Mais elle est bien curieuse cette vitrine ! Elle reflète en partie les hautes façades de l'autre côté de la rue, en partie l'intérieur de l'office où est entrée sa femme. Ce qui montre qu'une vitre a toujours deux faces : la transparence et la réflexion. Ici la transparence est suscitée par un éclairage (dans la partie droite) en provenance de l'autre côté de la vitre (l'intérieur) ; la réflexion, par une dominance de l'obscurité régnant à l'extérieur de la vitre.
Curieux renversement : obscurité extérieure et lumière intérieure. Comme SirDeck se tient dans cet extérieur obscur, en photographiant la vitrine il photographie donc sa propre réflexion sous forme d'ombre au centre de l'image. Et c'est là qu'intervient un effet de sur-réalité : un pilier recouvert d'un miroir se trouve juste à l'intérieur du lieu, de l'autre côté de la vitrine, miroir qui bénéfie d'un éclairage latéral. Dans ce miroir vertical, se montre l'image de celui qui est en train de photographier. Elle s'y montre, parce que la réflexion lumineuse dans le miroir force la transparence de la vitrine.

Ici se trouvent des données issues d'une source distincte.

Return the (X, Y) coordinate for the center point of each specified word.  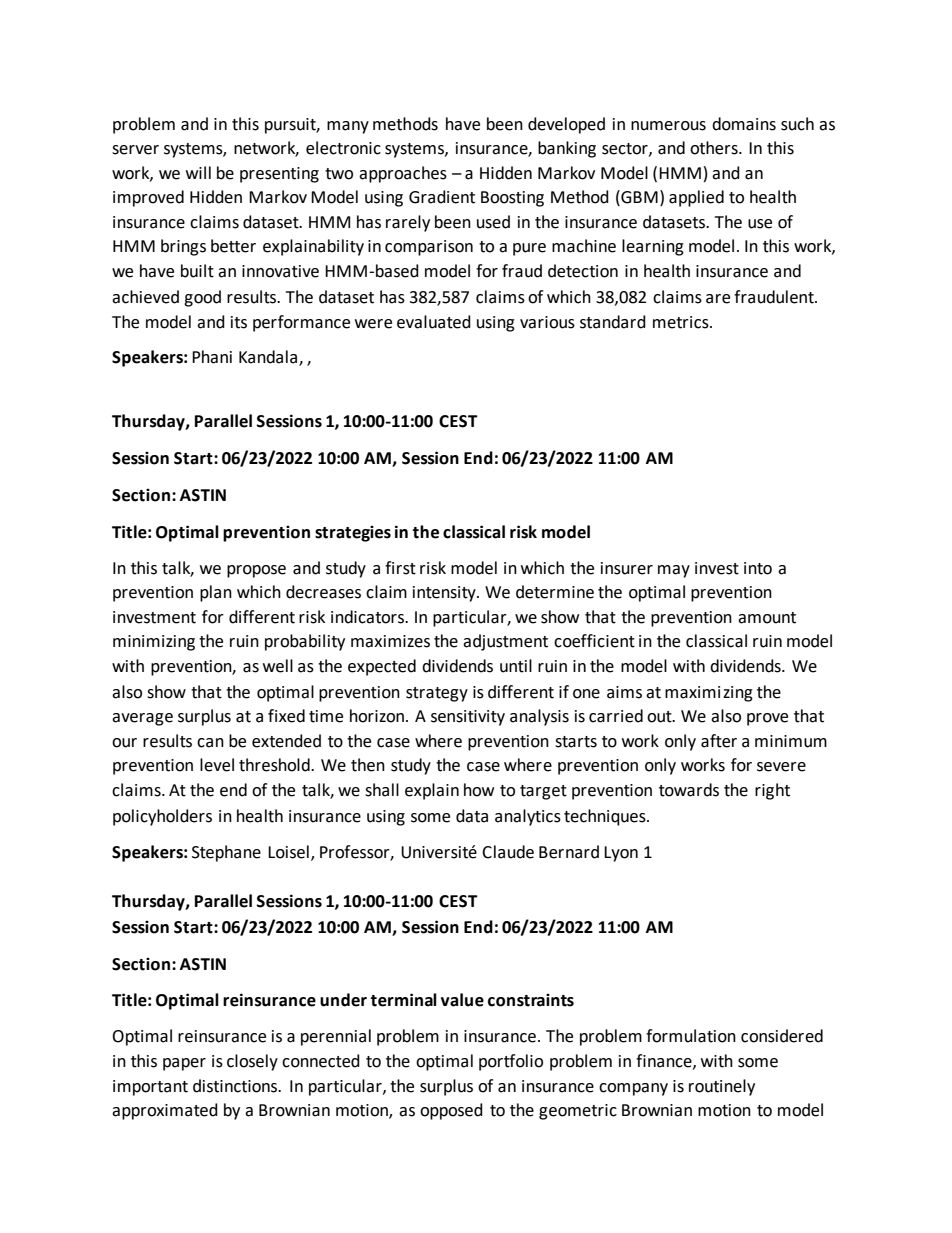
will (198, 172)
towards (689, 790)
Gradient (442, 197)
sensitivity (468, 718)
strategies (353, 533)
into (758, 568)
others (715, 148)
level (217, 765)
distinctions (236, 1086)
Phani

Cette petite image de SirDeck reflétée de face dans un miroir montré en transparence par la vitrine, elle s'inscruste juste au milieu de l'ombre du même SirDeck réfléchie par la vitrine. En produisant des effets extraordinaires : comme j'aperçois dans le pilier-miroir une réplique de SirDeck de face, je me sens contraint perceptivement à interpréter l'ombre réfléchie dans la vitrine au centre de laquelle est incrustée cette image frontale comme s'il s'agissait d'une vue de dos du photographe. Comme si le photographe s'était à la fois photographié de face et de dos, ainsi que le figuraient les peintures cubistes.
Combien curieuse cette image frontale miniature de SirDeck : une jambe de pantalon à moitié relevée en pantalon de golf comme pour faire du vélo, un col de fourrure à moité hérissée, un objet tenu dans les deux mains réunies en coupe qui évoque aussi bien la flûte andine qu'un monstrueux pétard, et qui n'est bien sûr que l'appareil photo qui capture la scène. SirDeck a réussi à réaliser un auto-portrait triomphant du temps : l'éternel baba-cool qui est en somme son essence miniature.
Et voici que dans la transparence de la vitrine, sur la gauche, se montre sa femme en train de descendre un escalier en avançant vers le photographe. Elle avance certes, mais ce n'est pas pour autant qu'on l'avise de face, car un jeu de réflexions lui vole le visage et la réduit elle-même à une ombre : elle avance donc à reculons.
Des hampes de végétation se montrent dans cette vitrine "totale", sans que je puisse décider s'il s'agit de plantes intérieures vues en transparence ou de plantes extérieures vues en réflexion.
J'ai évoqué les peintures cubistes. Eh bien ! en voilà une en photographie. Avec toutes les surimpositions de plans auxquelles se plaisaient les peintres de ce courant. Il règne dans cette image une grande sobriété du nombre de couleurs qui se composent dans un ensemble trés agréable à l'œil, ce qui renforce l'impression de peinture.
Et toujours mon regard voyageur de l'image se trouvant ramené à ce quasi "trou de serrure" médian : cette image miniature de l'auteur dans son rectangle de miroir vertical , incrustée dans la forme opaque de son ombre reflétée - oui, comme une esse rectangulaire an centre de ce qui prend le contour d'un instrument à cordes ancien.
Il doit y avoir une clé ici. Mais je n'ai pas la clé de cette serrure. Ce que j'aurais voulu dire - je le comprends à présent : j'ai échoué à le dire. Je n'ai pas réussi à dire ce que je sentais le besoin de dire. Je viens donc de faire le récit d'un échec.